Список заданий:
a. Перечислите, пожалуйста, все, что, согласно отрывку об учебе Резуна в академии, совершенно отсутствовало в отношениях между личным составом.
b. Продолжите отрывок об учебе Резуна в академии, начав сразу после его последнего предложения.

Приведенный отрывок:
• • • • •
На этом разрешите закончить свое краткое выступление и пожелать вам успехов в учебе.

Потом генерал представил новым слушателям академии преподавателей специальной подготовки. Называя каждого из них по имени и отчеству, генерал коротко сообщил о его заслугах в разведке.

Речь генерала на Резуна произвела сильное впечатление: она, конечно, настраивала на напряженную работу и в то же время пугала. Он не знал, как может повести себя в экстремальных условиях, о которых говорил генерал. Подобное чувство испытывал не только Владимир, но и большинство офицеров, сидящих в зале. И это было нормально и естественно.

Уже в первые дни учебы в академии три офицера подали рапорты об их откомандировании. Рапорты были удовлетворены, и офицеры возвратились к прежнему месту службы. Не по Сеньке оказалась шапка, и они, найдя в себе мужество это признать, поступили честно, как и подобает настоящим офицерам.

Резуну повезло, он попал в совершенно новую для него офицерскую среду. Большинство слушателей были старше его и по возрасту, и по воинскому званию. В академии обучалась элита офицерского корпуса Советской армии. Некоторые уже выезжали за рубеж, владели иностранными языками, имели опыт разведывательной работы.

Преподаватели академии были очень добросовестные и интеллигентные люди, они чем-то напоминали Резуну офицерский преподавательский состав в суворовском училище. Совершенно отсутствовали в отношениях между личным составом грубость, хамство, солдафонство, имевшие место в войсках. Преподавателей отличала высокая культура и профессионализм.

Основные дисциплины особых проблем у Владимира не вызывали. Достаточно хорошая общеобразовательная подготовка, а также отменная память позволяли успешно осваивать многие предметы. Некоторое недовольство Резун испытал, когда ему в качестве основного иностранного языка определили французский. Он рассчитывал получить немецкий. Но самое большое разочарование ждало его позже: его определили в «крышевики» (офицеры разведки, работающие под прикрытием какого-либо гражданского ведомства или учреждения — «крыши»). Мечта отца увидеть сына военным атташе в каком-нибудь заморском государстве рухнула в одночасье и развеялась как дым.
• • • • •
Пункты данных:
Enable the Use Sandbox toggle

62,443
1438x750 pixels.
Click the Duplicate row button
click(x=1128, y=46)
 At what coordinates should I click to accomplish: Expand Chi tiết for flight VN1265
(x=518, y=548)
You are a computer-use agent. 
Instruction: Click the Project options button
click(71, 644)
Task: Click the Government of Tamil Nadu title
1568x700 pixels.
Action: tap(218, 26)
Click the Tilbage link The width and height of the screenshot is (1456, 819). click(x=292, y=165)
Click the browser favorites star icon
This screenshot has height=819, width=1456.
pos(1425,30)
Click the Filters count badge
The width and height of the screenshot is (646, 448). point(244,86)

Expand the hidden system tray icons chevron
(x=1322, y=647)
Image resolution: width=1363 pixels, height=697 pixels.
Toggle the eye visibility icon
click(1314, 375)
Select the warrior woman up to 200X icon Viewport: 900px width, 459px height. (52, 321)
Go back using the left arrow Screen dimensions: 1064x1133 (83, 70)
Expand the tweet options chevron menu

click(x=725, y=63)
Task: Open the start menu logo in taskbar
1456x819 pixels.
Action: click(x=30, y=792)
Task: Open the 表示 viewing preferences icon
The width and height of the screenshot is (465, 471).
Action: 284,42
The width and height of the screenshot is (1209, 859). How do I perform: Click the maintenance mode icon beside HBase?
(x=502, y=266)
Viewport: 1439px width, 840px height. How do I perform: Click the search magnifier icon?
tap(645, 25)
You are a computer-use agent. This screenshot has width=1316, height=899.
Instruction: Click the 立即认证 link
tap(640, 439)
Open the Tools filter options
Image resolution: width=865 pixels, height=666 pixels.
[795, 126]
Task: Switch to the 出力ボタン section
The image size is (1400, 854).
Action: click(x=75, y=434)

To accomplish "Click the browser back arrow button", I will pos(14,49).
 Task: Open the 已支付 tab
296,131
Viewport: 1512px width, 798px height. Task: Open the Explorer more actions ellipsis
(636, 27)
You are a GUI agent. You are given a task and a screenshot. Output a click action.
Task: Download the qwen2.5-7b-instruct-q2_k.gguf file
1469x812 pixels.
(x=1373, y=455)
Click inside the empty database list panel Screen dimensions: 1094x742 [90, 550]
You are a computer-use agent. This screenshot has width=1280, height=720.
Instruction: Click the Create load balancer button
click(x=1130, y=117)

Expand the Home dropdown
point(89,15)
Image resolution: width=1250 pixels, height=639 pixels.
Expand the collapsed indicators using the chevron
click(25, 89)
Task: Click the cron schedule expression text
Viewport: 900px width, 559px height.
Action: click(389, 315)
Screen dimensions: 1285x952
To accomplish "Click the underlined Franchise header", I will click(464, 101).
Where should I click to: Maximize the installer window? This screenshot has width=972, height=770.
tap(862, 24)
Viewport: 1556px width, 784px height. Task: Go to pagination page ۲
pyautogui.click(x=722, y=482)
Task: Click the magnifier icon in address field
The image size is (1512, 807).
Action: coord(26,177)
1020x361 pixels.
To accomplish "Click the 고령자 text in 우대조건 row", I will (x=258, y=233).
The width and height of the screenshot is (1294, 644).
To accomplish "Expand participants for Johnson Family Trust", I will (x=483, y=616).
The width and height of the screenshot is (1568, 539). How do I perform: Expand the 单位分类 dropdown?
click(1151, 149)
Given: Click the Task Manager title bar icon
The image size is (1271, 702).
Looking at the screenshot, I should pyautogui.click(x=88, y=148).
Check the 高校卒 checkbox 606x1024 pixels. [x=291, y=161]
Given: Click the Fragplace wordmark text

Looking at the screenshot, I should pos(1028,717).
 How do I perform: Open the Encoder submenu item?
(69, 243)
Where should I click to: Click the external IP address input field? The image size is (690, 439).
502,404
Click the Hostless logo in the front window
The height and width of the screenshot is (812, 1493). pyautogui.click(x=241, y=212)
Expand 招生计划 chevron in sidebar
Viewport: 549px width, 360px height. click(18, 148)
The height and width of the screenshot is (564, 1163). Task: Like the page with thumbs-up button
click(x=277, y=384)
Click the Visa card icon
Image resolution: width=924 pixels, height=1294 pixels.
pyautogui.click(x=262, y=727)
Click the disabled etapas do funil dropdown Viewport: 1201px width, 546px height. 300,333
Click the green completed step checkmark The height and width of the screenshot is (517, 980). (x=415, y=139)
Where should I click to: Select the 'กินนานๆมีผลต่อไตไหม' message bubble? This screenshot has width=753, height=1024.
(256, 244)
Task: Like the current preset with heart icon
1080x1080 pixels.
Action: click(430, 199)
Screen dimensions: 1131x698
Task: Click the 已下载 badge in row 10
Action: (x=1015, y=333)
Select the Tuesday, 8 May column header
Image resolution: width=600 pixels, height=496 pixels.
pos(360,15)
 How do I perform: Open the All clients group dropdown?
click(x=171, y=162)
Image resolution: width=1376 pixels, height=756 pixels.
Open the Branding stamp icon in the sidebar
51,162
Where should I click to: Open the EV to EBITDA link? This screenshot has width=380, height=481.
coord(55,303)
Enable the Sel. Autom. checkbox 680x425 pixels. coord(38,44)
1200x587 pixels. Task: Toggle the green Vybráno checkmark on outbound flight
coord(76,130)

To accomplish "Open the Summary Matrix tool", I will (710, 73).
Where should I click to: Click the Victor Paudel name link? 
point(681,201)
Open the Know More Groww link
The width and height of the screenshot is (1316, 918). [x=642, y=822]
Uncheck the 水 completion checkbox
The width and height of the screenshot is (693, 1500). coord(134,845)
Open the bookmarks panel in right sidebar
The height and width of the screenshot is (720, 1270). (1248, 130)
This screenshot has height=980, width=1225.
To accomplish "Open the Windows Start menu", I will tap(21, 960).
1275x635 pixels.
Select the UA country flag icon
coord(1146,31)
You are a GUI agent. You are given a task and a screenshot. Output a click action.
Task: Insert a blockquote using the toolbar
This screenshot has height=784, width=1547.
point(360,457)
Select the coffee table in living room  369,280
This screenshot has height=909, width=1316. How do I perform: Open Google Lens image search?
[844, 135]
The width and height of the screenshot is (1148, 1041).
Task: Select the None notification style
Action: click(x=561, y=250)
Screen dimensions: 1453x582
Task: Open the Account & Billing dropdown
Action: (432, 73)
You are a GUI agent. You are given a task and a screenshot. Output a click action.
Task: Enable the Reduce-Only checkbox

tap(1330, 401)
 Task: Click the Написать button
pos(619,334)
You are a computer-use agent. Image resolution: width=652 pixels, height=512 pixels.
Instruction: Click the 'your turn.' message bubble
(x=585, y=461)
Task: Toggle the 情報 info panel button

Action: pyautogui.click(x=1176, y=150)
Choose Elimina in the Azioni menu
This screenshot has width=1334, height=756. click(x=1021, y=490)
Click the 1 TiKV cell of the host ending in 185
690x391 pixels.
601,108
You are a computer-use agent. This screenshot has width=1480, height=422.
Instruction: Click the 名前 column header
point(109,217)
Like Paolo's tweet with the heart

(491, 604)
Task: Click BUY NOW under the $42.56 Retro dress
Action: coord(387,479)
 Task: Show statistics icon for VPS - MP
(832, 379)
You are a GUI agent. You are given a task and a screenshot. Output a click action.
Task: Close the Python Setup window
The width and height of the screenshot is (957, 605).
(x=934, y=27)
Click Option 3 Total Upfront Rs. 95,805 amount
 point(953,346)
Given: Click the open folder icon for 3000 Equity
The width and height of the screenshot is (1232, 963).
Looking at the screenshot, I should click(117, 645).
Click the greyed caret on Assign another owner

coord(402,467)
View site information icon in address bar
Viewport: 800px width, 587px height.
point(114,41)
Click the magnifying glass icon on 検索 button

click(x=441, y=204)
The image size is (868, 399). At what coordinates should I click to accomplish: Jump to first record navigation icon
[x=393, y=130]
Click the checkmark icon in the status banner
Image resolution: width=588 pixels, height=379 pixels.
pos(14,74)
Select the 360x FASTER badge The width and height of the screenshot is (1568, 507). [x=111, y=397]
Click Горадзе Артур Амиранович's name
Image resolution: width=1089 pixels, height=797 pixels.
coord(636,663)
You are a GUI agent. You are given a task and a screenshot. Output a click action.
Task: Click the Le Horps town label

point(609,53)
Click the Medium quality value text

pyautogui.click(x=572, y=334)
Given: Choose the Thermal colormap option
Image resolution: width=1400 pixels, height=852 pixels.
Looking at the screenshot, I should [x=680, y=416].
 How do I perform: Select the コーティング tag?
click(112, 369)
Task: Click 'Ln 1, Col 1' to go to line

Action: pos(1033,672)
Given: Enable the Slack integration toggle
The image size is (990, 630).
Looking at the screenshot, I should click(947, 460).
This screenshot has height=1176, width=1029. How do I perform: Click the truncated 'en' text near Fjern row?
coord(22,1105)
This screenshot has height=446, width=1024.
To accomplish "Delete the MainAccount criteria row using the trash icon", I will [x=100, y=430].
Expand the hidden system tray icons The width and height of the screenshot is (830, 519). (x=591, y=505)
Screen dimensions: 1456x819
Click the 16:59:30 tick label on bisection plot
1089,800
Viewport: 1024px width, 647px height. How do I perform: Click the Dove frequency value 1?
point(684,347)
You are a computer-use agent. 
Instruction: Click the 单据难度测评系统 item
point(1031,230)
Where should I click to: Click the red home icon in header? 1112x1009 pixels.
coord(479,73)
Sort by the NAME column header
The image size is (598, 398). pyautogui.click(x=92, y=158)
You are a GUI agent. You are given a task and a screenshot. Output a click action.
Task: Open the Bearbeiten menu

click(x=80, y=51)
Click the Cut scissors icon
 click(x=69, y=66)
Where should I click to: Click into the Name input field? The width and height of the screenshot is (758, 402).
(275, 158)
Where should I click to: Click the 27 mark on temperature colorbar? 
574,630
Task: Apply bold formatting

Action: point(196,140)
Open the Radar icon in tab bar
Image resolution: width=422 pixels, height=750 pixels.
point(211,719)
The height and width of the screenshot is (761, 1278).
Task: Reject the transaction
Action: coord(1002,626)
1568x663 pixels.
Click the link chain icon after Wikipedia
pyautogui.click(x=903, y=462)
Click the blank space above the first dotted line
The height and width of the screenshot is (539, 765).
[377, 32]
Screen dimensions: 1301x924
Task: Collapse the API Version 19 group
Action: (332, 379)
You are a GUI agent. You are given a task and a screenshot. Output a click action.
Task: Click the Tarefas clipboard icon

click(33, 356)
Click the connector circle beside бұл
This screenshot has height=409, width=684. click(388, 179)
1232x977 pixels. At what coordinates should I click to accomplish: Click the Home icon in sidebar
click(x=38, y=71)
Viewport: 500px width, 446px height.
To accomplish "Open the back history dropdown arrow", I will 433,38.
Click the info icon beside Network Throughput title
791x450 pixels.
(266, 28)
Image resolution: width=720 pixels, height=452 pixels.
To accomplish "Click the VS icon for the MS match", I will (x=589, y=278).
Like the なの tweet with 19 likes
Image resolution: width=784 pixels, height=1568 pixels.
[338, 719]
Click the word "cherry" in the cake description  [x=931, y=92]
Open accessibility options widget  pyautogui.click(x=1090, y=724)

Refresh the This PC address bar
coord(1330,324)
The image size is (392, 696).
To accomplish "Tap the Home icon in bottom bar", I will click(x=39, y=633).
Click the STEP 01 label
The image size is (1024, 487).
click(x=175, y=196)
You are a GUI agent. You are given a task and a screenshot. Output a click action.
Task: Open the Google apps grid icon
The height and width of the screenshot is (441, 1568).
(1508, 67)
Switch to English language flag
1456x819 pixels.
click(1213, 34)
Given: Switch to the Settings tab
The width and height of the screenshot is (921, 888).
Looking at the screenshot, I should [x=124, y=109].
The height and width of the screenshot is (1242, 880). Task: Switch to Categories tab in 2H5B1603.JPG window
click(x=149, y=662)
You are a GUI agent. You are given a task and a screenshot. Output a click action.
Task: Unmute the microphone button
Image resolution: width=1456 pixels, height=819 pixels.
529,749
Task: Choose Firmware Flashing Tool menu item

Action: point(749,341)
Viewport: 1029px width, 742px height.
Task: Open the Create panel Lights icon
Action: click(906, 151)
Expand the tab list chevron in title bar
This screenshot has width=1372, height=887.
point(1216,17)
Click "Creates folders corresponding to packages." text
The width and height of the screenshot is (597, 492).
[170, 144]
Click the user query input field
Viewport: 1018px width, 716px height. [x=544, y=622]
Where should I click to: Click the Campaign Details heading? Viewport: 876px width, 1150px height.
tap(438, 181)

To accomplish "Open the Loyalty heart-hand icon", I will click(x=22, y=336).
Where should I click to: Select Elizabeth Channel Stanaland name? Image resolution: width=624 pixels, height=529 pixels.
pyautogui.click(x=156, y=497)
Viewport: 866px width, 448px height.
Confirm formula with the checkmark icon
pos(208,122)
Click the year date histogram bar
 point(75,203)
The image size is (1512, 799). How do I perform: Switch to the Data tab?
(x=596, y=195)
• • • • •
Ответы по порядку:
a. Грубость, хамство, солдафонство.

b.
Любимым предметом Владимира было изучение армий иностранных государств и их вооружения. Хорошее знание этого предмета выделяло его среди других слушателей.

А вот с французским языком почти сразу начались трудности. Иностранная фонетика всегда была для него подводным камнем. Украинские звуки «гэ», «ци» так и вылезали на поверхность, а французское произношение «в нос» никак не давалось. Это вызывало недовольство со стороны преподавателей. Не очень помогал и лингофонный кабинет. Резун и по окончании академии не мог похвастаться тем, что говорит по-французски как русский князь.

После первого года обучения в академии слушатель Резун получил не самую лестную для человека его профессии характеристику: «Недостаточно развиты волевые качества, небольшой жизненный опыт и опыт работы с людьми. Обратить внимание на выработку необходимых офицеру разведки качеств, втом числе силы воли, настойчивости, готовности пойти на разумный риск».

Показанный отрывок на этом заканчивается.